RECORDS FOR THE TASK Start Marker

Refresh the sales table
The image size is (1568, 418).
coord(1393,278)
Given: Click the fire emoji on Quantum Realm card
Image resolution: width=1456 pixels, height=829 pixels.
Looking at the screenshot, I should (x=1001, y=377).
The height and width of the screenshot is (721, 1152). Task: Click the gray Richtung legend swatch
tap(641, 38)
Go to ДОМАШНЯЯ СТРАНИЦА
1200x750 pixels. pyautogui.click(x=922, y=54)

RECORDS FOR THE TASK End Marker

# TASK OBJECTIVE
Starting with the line that contains "Image resolution: width=1456", print every line through the end of the entries above exactly as written, both boundary lines included, and nothing else.

# SOLUTION TO THIS EXERCISE
Image resolution: width=1456 pixels, height=829 pixels.
Looking at the screenshot, I should (x=1001, y=377).
The height and width of the screenshot is (721, 1152). Task: Click the gray Richtung legend swatch
tap(641, 38)
Go to ДОМАШНЯЯ СТРАНИЦА
1200x750 pixels. pyautogui.click(x=922, y=54)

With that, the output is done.